We remind investors that in August 2018, Onpattro (patisiran) received regulatory approvals in the United States and Europe for the treatment of hereditary transthyretin-mediated (hATTR) amyloidosis in adults. Onpattro is the first and only FDA-approved treatment for this indication.
Per the company, the unaudited fourth-quarter 2018 global net product revenues of Onpattro were $11-$12 million, with more than 200 patients receiving treatment with commercial Onpattro in the United States and EU, since launch. This reflects strong patient and physician demand, and very good commercial execution by Alnylam’s U.S. and EU teams. About 550 patients worldwide, including patients on commercial drug, patients in clinical studies and those in the company’s global Expanded Access Program (EAP), were being treated with Onpattro. In 2019, the company expects to continue its global launch of Onpattro and potentially expand the label for the drug to include ATTR amyloidosis patients with cardiomyopathy.
Also, the company is optimistic about its late-stage candidates and hopes to achieve significant milestones from them.
Alnylam also reported that on Dec 31, 2018, it had cash, cash equivalents and marketable debt securities, and restricted investments (excluding equity securities) of approximately $1.1 billion.
Zacks Rank & Stocks to Consider
Alnylam currently carries a Zacks Rank #4 (Sell).
Some better-ranked stocks worth considering are Adaptimmune Therapeutics plc. (ADAP - Free Report) , Axovant Sciences Ltd. and Editas Medicine, Inc. (EDIT - Free Report) . While Adaptimmune and Axovant sport a Zacks Rank #1 (Strong Buy), Editas carries a Zacks Rank #2 (Buy). You can see the complete list of today’s Zacks #1 Rank stocks here.

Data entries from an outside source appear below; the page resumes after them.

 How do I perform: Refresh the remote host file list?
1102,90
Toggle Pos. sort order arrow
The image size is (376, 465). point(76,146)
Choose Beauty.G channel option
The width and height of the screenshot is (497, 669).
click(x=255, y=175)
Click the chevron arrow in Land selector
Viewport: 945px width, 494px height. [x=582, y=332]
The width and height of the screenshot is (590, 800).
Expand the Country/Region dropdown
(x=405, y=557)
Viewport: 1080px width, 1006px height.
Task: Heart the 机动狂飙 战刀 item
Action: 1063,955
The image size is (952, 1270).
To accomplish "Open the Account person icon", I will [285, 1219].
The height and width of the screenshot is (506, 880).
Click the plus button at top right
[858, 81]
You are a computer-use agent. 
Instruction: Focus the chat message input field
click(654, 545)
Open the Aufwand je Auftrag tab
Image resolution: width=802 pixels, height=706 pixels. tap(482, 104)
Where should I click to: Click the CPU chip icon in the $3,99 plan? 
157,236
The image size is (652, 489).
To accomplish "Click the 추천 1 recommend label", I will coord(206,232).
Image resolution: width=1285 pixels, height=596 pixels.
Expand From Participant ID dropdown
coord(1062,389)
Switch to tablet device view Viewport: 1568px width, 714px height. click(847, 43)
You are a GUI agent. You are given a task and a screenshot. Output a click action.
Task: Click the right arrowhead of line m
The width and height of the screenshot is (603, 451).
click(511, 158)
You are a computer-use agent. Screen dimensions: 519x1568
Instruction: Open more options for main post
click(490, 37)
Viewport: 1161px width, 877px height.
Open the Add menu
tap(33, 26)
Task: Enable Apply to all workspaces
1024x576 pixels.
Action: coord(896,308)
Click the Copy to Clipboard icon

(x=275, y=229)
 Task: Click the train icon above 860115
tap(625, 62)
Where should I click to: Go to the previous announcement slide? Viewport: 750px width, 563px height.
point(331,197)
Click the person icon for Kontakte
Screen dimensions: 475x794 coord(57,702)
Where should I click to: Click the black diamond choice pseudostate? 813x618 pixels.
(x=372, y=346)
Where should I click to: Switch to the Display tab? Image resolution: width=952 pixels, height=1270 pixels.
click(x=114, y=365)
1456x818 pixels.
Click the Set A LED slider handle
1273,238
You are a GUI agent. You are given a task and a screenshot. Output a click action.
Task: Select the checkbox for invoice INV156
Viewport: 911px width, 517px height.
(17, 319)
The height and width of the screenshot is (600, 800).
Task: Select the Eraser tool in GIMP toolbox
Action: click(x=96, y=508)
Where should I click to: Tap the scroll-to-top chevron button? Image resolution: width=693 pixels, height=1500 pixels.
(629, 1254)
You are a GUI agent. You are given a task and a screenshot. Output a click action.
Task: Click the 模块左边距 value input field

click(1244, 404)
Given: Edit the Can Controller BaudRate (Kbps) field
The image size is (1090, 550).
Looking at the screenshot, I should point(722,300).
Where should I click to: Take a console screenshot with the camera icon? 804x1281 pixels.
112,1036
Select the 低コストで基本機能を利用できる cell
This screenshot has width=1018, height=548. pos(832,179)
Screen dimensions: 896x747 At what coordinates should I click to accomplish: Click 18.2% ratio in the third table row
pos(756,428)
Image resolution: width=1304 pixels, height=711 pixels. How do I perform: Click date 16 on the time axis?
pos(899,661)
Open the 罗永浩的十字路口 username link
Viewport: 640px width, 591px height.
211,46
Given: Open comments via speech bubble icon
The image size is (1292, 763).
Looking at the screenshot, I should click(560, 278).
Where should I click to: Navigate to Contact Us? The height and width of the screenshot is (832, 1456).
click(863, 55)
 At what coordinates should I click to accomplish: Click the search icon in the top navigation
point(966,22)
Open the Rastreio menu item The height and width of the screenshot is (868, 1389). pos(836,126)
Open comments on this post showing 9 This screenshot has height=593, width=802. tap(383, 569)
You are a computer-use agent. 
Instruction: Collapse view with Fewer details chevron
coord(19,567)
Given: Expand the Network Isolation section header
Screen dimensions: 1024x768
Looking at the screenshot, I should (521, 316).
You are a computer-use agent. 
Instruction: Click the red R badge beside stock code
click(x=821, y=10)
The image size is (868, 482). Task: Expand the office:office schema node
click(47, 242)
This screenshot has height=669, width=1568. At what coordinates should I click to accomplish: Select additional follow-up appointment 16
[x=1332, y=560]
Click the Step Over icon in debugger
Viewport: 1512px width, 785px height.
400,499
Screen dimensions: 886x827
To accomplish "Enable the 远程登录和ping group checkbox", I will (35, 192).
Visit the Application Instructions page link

Adaptimmune’s loss per share estimates have narrowed from 94 cents to 93 cents for 2018 and from $1.23 to $1.22 for 2019 in the past 60 days.The company delivered a positive earnings surprise in one of the trailing four quarters, with average of 44.81%.
Axovant’s loss per share estimates have narrowed from $1.68 to $1.25 for 2019 and from $1.34 to $1.03 for 2020 in the past 60 days.
Editas’ loss per share estimates have narrowed from $3.00 to $2.18 for 2018 and from $3.36 to $2.84 for 2019 in the past 90 days.The company delivered a positive earnings surprise in two of the trailing four quarters, with average of 10.85%.